§ Document text
= = = = =
@topcoder..
You are correct.. I just figured out that the N<=3 condition is not
always correct..
Below i have explained with example the code that will fix it:
Basically for N=3 , say the sequence is a , b, c..
Then the valid cases would be:
a < b < c
a >= b >= c
a < b , (b>=c and a < c)
a >= b , ( b < c and c <= a)
as u can see.. for 4, 2, 6
4 > 2 and ( 2 < 6 but 6 > 2) hence its invalid..
if ( A[0] < A[1] )
{
if ( (A[1] < A[2]) )
{
left = A[0];
mid = A[1];
right= A[2];
}
else if (A[1] >= A[2] && A[0] < A[2] )
{
left = A[0];
mid = A[2];
right = A[1];
}
else
goto end; printf("NO");
}
else
{
if (A[1] >= A[2])
{
left = A[2];
mid = A[1];
right = A[0];
}
else if ( (A[1] < A[2]) && (A[0] >= A[2]) )
{
left = A[1];
mid = A[2];
right = A[0];
}
else
goto end; printf("No");
}
// Replace the greatest, smallest and mid code with the above one and
it shall work..
On 30 Dec, 13:42, top coder <topcode...@gmail.com> wrote:
> @Lucifer
>
> Looks like Your algo works for all of the my test cases. I am not able
> to find counter case.
>
> Also we should not Print "Yes" for N<=3
>
> For eg:
>
> A = 4,2,6
>
> Then 2 is a root with 4 as left child and 6 as right child. It
> contains two childs and fails the case.
= = = = =
[Item-finding records]
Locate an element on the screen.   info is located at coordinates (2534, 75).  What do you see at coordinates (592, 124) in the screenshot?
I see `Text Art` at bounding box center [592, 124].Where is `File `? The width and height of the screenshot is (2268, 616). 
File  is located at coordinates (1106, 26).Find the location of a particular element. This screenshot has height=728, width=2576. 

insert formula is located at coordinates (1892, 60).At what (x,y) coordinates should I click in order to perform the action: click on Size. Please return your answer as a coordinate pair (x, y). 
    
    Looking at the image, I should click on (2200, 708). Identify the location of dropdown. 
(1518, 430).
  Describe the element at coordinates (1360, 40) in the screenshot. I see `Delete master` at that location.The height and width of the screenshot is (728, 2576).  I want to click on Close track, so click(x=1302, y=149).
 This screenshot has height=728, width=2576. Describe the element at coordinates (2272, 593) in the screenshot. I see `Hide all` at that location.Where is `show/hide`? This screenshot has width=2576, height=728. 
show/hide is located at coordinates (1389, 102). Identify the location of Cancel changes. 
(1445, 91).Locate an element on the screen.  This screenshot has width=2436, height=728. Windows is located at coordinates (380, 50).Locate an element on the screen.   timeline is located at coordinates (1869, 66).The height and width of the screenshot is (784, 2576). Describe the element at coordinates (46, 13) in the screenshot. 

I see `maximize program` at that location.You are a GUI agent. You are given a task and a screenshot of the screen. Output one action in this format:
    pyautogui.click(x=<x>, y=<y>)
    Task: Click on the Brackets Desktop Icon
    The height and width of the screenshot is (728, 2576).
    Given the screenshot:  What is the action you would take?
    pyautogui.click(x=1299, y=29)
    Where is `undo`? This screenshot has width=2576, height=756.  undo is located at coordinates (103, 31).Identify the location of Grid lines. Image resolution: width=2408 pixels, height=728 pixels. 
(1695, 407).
= = = = =
§ Exercise prompt
Write out the entire forum post above verbatim, from its first line to its last. These records are separate from the forum post and stand on their own.

§ Answer to the task
@topcoder..
You are correct.. I just figured out that the N<=3 condition is not
always correct..
Below i have explained with example the code that will fix it:
Basically for N=3 , say the sequence is a , b, c..
Then the valid cases would be:
a < b < c
a >= b >= c
a < b , (b>=c and a < c)
a >= b , ( b < c and c <= a)
as u can see.. for 4, 2, 6
4 > 2 and ( 2 < 6 but 6 > 2) hence its invalid..
if ( A[0] < A[1] )
{
if ( (A[1] < A[2]) )
{
left = A[0];
mid = A[1];
right= A[2];
}
else if (A[1] >= A[2] && A[0] < A[2] )
{
left = A[0];
mid = A[2];
right = A[1];
}
else
goto end; printf("NO");
}
else
{
if (A[1] >= A[2])
{
left = A[2];
mid = A[1];
right = A[0];
}
else if ( (A[1] < A[2]) && (A[0] >= A[2]) )
{
left = A[1];
mid = A[2];
right = A[0];
}
else
goto end; printf("No");
}
// Replace the greatest, smallest and mid code with the above one and
it shall work..
On 30 Dec, 13:42, top coder <topcode...@gmail.com> wrote:
> @Lucifer
>
> Looks like Your algo works for all of the my test cases. I am not able
> to find counter case.
>
> Also we should not Print "Yes" for N<=3
>
> For eg:
>
> A = 4,2,6
>
> Then 2 is a root with 4 as left child and 6 as right child. It
> contains two childs and fails the case.